(Dataset entries)
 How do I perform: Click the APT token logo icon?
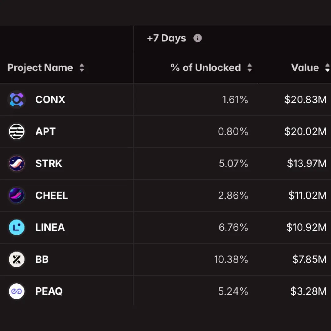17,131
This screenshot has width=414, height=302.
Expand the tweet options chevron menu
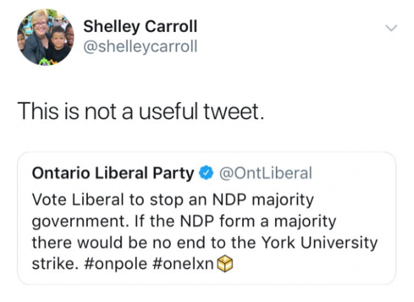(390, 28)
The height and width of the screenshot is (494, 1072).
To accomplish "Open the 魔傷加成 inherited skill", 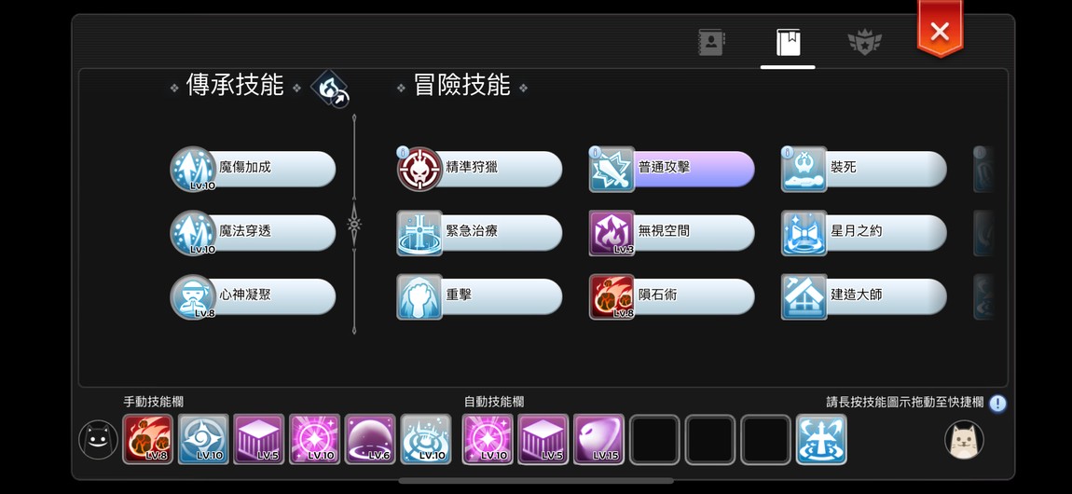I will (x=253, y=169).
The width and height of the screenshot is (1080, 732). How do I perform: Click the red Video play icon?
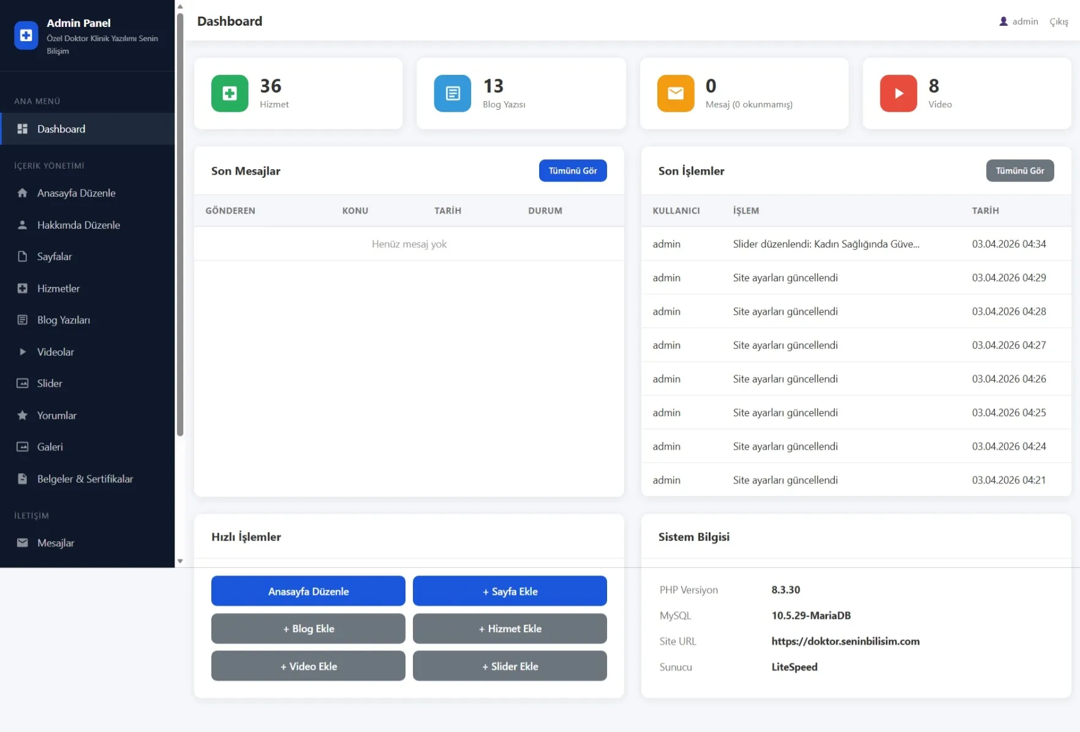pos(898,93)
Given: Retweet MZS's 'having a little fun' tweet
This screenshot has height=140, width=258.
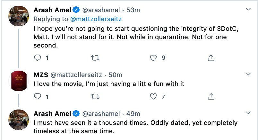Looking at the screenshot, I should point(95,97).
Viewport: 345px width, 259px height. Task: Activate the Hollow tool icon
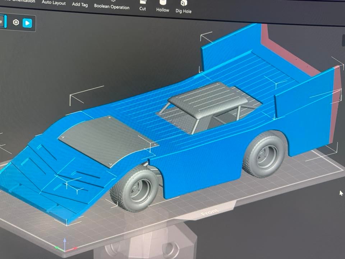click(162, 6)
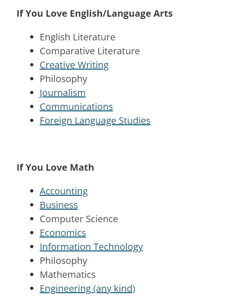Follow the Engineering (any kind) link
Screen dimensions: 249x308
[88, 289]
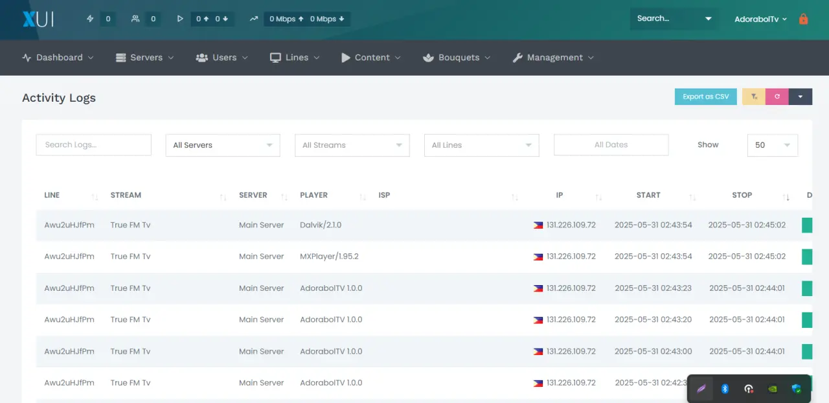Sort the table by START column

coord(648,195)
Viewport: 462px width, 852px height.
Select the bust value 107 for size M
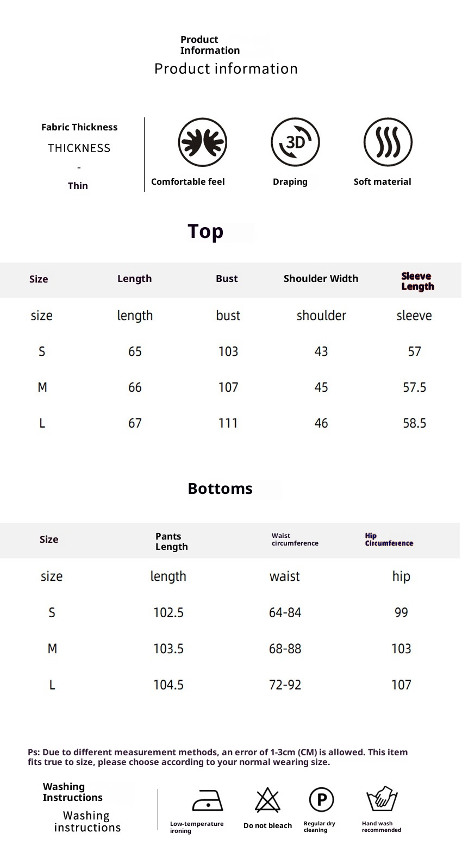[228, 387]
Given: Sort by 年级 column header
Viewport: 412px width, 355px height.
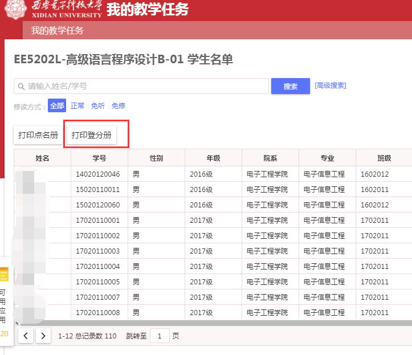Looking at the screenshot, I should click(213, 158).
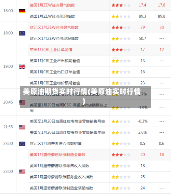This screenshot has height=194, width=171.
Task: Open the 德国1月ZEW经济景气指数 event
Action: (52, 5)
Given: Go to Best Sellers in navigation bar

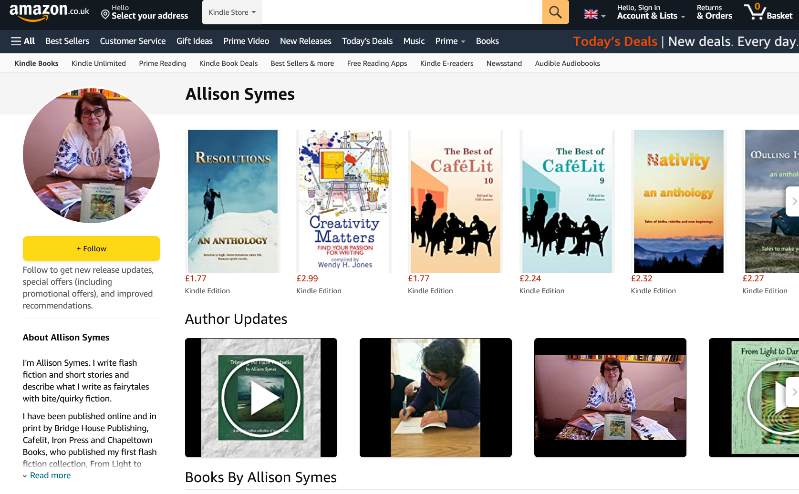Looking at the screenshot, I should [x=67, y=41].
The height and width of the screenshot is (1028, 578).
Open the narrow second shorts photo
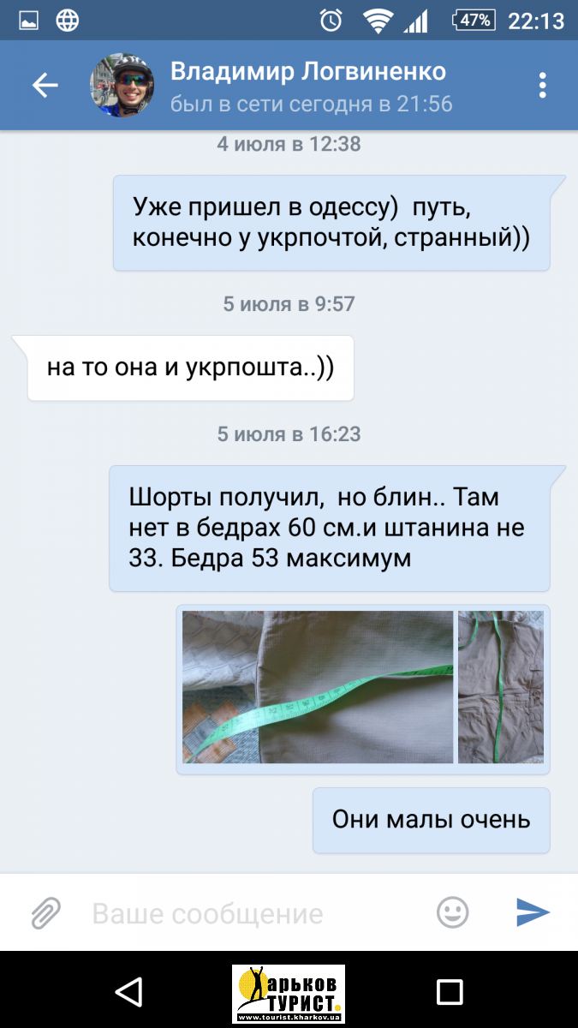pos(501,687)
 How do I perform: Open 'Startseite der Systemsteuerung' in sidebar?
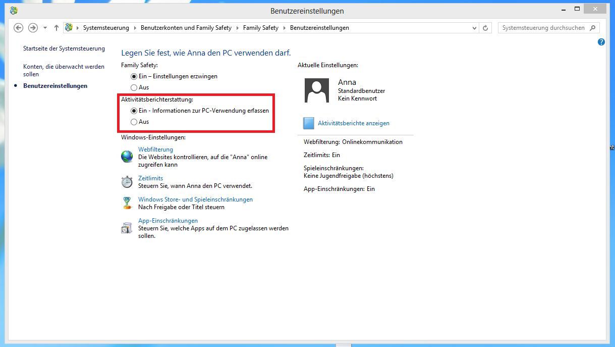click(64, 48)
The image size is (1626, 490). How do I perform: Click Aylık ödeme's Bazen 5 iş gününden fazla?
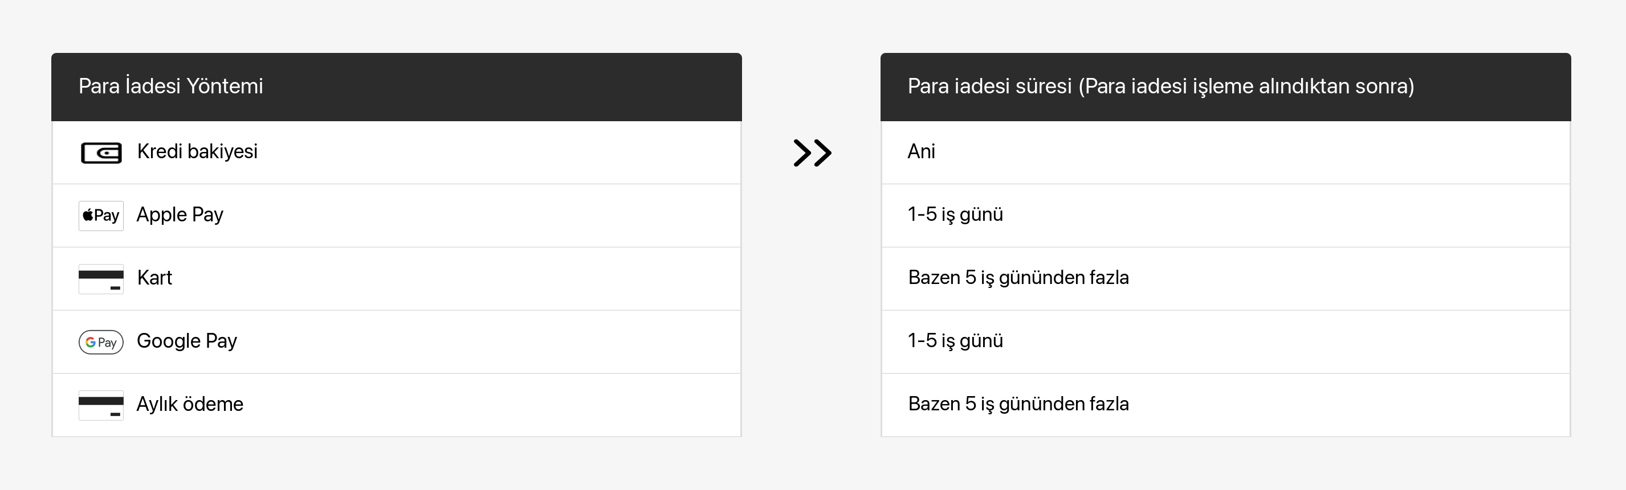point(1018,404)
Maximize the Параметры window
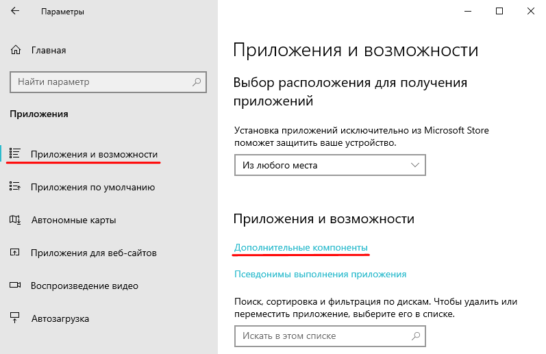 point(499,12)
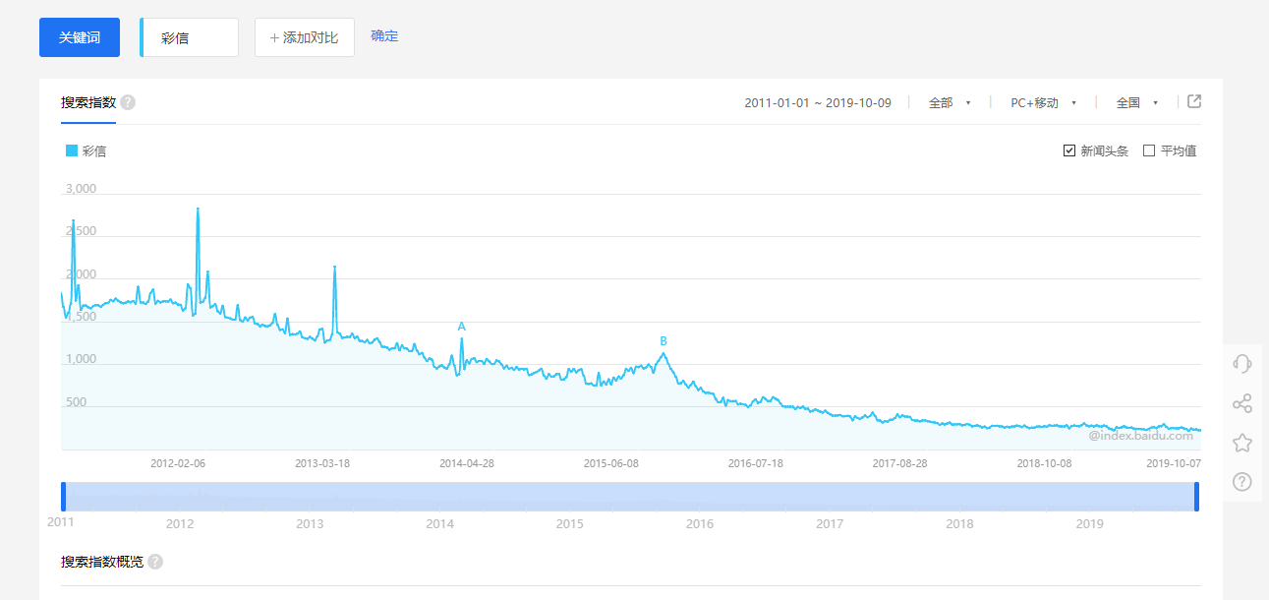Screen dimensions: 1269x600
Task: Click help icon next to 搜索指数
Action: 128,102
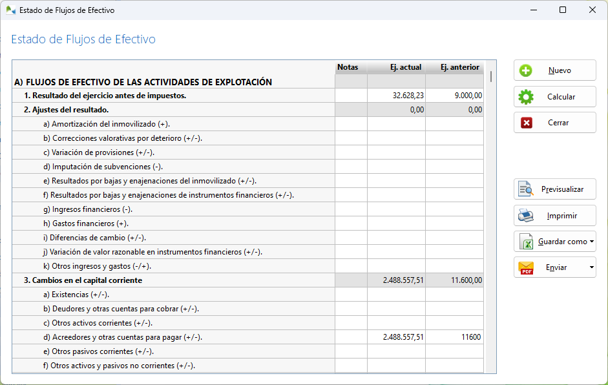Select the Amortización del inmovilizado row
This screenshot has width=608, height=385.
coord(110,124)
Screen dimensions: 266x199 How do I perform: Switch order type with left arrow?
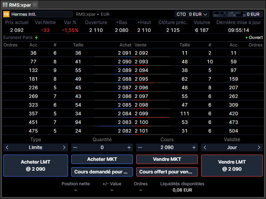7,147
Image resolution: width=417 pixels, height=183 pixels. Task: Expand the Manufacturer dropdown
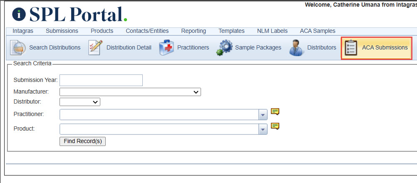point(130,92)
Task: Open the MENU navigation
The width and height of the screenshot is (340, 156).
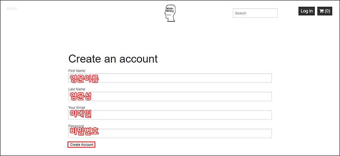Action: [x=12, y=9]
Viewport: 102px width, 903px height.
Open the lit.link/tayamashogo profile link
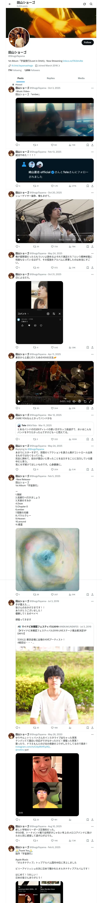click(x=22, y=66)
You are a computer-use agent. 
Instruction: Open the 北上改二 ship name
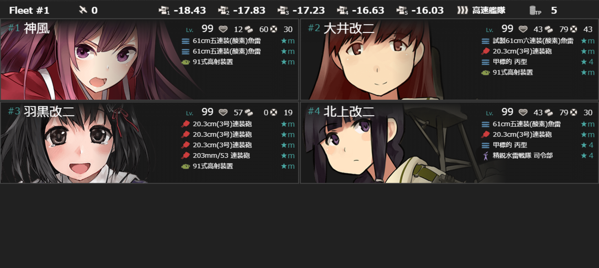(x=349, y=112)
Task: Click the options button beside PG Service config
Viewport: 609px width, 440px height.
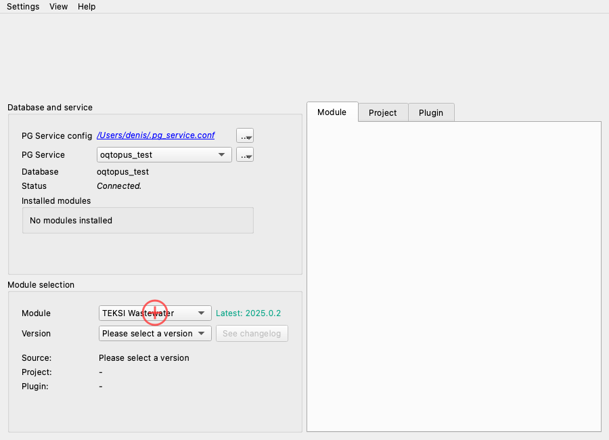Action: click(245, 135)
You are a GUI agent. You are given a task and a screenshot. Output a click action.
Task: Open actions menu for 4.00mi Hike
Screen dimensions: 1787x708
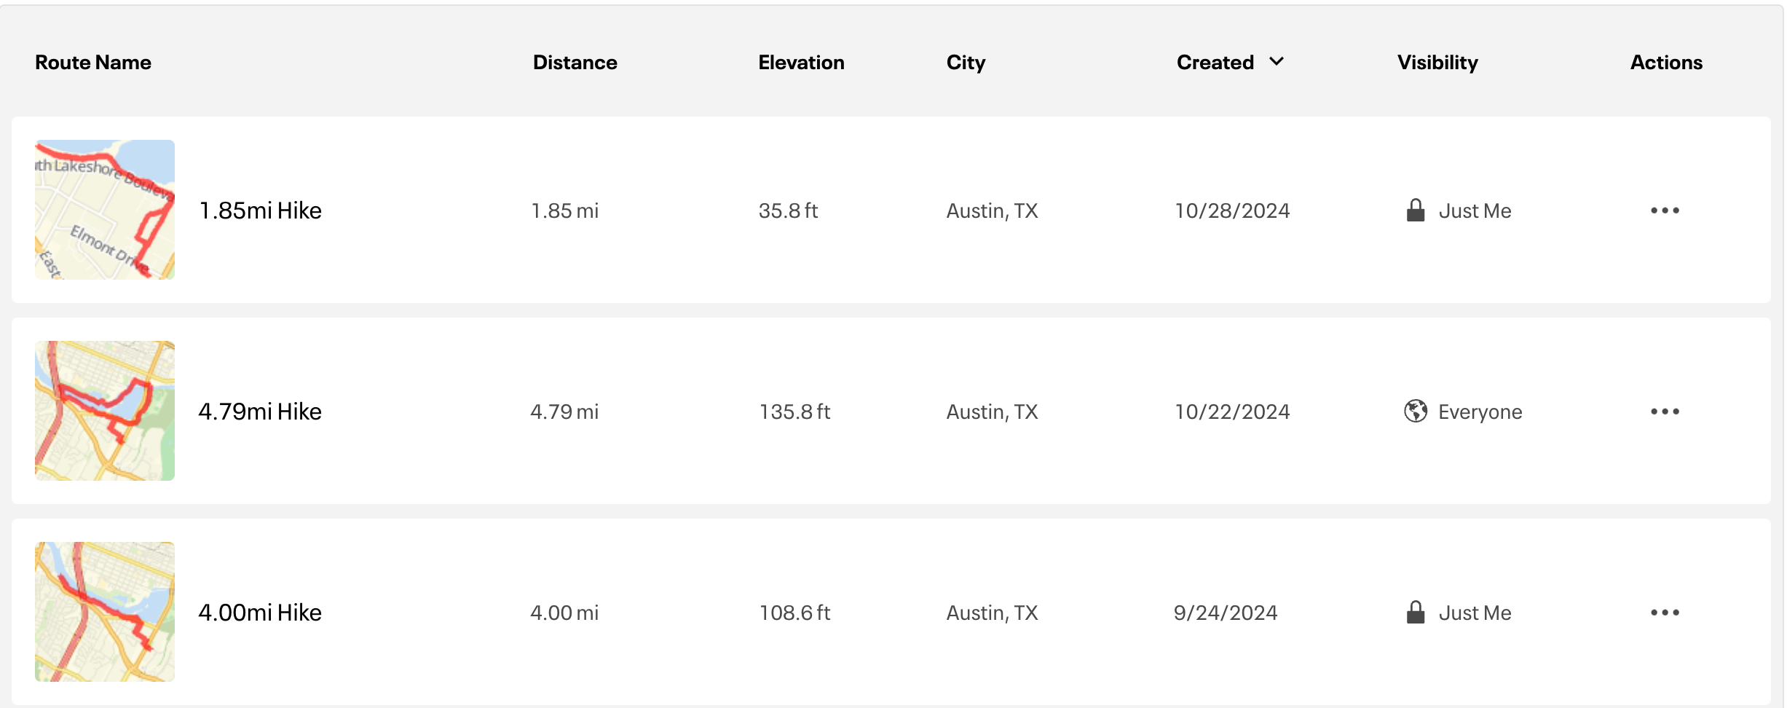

→ **BRIEF**: Retype the lines exactly as they appear, beginning with the line that contains "Select the bust value 107 for size M" and ending with the final line of the entries, and omit the pictures.

→ **EXPECTED ANSWER**:
Select the bust value 107 for size M
[228, 387]
Given: Sort by 年级 column header
Viewport: 412px width, 355px height.
Looking at the screenshot, I should click(213, 158).
This screenshot has height=194, width=171.
Task: Open the 德国1月ZEW经济景气指数 event
Action: (52, 5)
Given: Go to Best Sellers in navigation bar

Looking at the screenshot, I should [x=67, y=41].
The height and width of the screenshot is (1028, 578).
Open the narrow second shorts photo
pos(501,687)
 How do I perform: Open 'Startseite der Systemsteuerung' in sidebar?
click(64, 48)
The image size is (1626, 490). How do I perform: Click Aylık ödeme's Bazen 5 iş gününden fazla?
point(1018,404)
Maximize the Параметры window
 point(499,12)
Screen dimensions: 1269x600
Task: Click help icon next to 搜索指数
Action: 128,102
Select the Amortización del inmovilizado row
This screenshot has width=608, height=385.
coord(110,124)
Screen dimensions: 266x199 How do I perform: Switch order type with left arrow?
7,147
Image resolution: width=417 pixels, height=183 pixels. Task: Expand the Manufacturer dropdown
point(130,92)
Task: Open the MENU navigation
The width and height of the screenshot is (340, 156).
Action: [x=12, y=9]
Viewport: 102px width, 903px height.
Open the lit.link/tayamashogo profile link
click(x=22, y=66)
You are a computer-use agent. 
Instruction: Open the 北上改二 ship name
(x=349, y=112)
Task: Click the options button beside PG Service config
Viewport: 609px width, 440px height.
Action: click(245, 135)
You are a GUI agent. You are given a task and a screenshot. Output a click action.
Task: Open actions menu for 4.00mi Hike
Screen dimensions: 1787x708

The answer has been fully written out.